Так как Сульянова не могла исполнять предназначенных ей ролей, пришлось опять мне нести тяжесть исполнения всех контральтовых партий за половинную плату.
Терпеливо продолжала я свою работу, надеясь, что начальство наконец окажет мне должную справедливость и возвратит через год то, что так неправильно отняло; но ожидания мои не оправдались, начальство приготовило на мои роли воспитанницу театрального училища г-жу Шредер. Певица эта теперь жена капельмейстера Направника. Шредер была жертвою, в смысле артистическом, Федорова, который безжалостно сгубил ее, желая повредить мне. У Шредер был прекрасный голос, но ей нужно было еще поучиться не только год, а года три по крайней мере, чтобы выступить в тех партиях, которые ей назначили.
Дело было так: летом в тот год, когда попытка заменить меня Сульяновой не удалась, разнесся слух, что с открытием сезона появится контральто из театральной школы, что контральто это просто диво, и что мне уже отказано. Чтобы опровергнуть слух, распущенный обо мне, подкрепить себя и доказать насколько публика любит меня, я дала концерт в Павловске, и действительно публика заявила такую ко мне любовь, что большего невозможно было желать. Прием сделанный мне был вероятно еще усилен слухами об удалении меня со сцены, и публика хотела показать, как дорожит мною. Когда я спела написанный для этого концерта Сидоровым романс: «Мне все равно, враги ли мне найдутся, с врагами свыклась я давно», то публика пришла в такой экстаз, что описать невозможно; о громе аплодисментов и говорить нечего; со всех сторон махали платками, кричали: «оставайтесь, оставайтесь!» Когда я пошла, наделенная цветами, публика обступила меня и из шести букетов, поднесенных мне, не осталось ни одного листочка.
Настала осень. Назначили дебют Шредер в «Жизни за царя». Я сказала, что начальство наше само сгубило Шредер, потому что ничего нет хуже, как вступать начинающему артисту в контру с публикой. Дебют Шредер вышел неудачен. При начале 3-го действия публика точно сговорилась, не давала ей начинать и требовала Леонову. Требование это выражалось не в верхах, а всею публикою. Одним словом, она выразила этим дирекции протест за ее поступки со мной. Надо, впрочем, заметить, что в публике говорили: «Мы не против Шредер, но против несправедливостей, которые делаются заслуженной артистке».
Федорову не удалась и эта интрига. По окончании второго трехлетия дирекция возобновила опять со мной контракт, только, конечно, на тех же условиях.
После этого, появилась на Петербургской сцене г-жа Лавровская. Она играла в «Жизни за царя», в «Руслане и Людмиле» мои роли, которые я перестала играть; моя полнота мешала мне несколько в их исполнении.

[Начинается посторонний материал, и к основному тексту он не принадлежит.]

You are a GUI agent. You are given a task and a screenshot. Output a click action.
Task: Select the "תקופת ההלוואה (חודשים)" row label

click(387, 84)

Г-жа Лавровская, как известно, сделалась также большой любимицей публики. Мы ничего не имели друг против друга, но сама публика пожелала делиться на партии. Я с своей стороны могу упрекнуть Лавровскую только в одном: когда мы в первый раз встретились, что было на репетиции «Фауста», где мы пели обе, — я играла Марту, она Зибеля, — то она не потрудилась даже попросить режиссера познакомить ее со мной, что ей, как вновь поступающей, следовало бы сделать. Я объясняю это влиянием на нее начальника репертуара, который способен был даже сказать ей, чтобы она не знакомилась со мной. Так я предполагаю, утверждать же этого не могу. Но мне не могло не показаться странным такое отношение новой артистки, потому что когда поступала я, то просила режиссера познакомить меня со всеми артистами, которым он меня и представил.

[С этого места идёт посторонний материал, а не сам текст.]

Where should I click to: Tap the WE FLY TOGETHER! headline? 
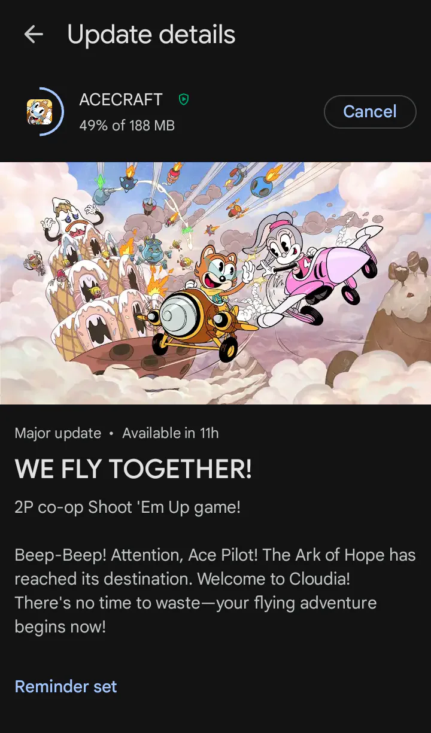[x=133, y=469]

Наконец, ставится «Пророк» под названием «Иоанн Лейденский». Назначают чередоваться мне и Лавровской. Не смотря на то, что я пела много трудных опер, просмотрев партию Фидесы, я долго крепилась, чтобы не брать эту роль, из боязни сорваться. Лавровская же, прослужив всего 3 -4 года, храбро взялась за нее. Когда же, как я сказала, назначили нам эту оперу петь в очередь, я не могла не взять роли Фидесы, и из того, что следует, видно будет, как старалось мое начальство заминать меня. Ясно, что если исполнение оперы дается поочередно двум артисткам, то и репетиции должны бы были быть по очереди, тем более, что партия эта такого сложного характера. И что же! Лавровской дано было репетиций до 40, я же не имела ни одной. Два первых раза опера шла с Лавровской, третий назначается со мной и без репетиции! Если уже одной артистке дают 40 репетиций, то другой, хотя бы и более опытной, все же следовало дать хотя бы репетиций десять.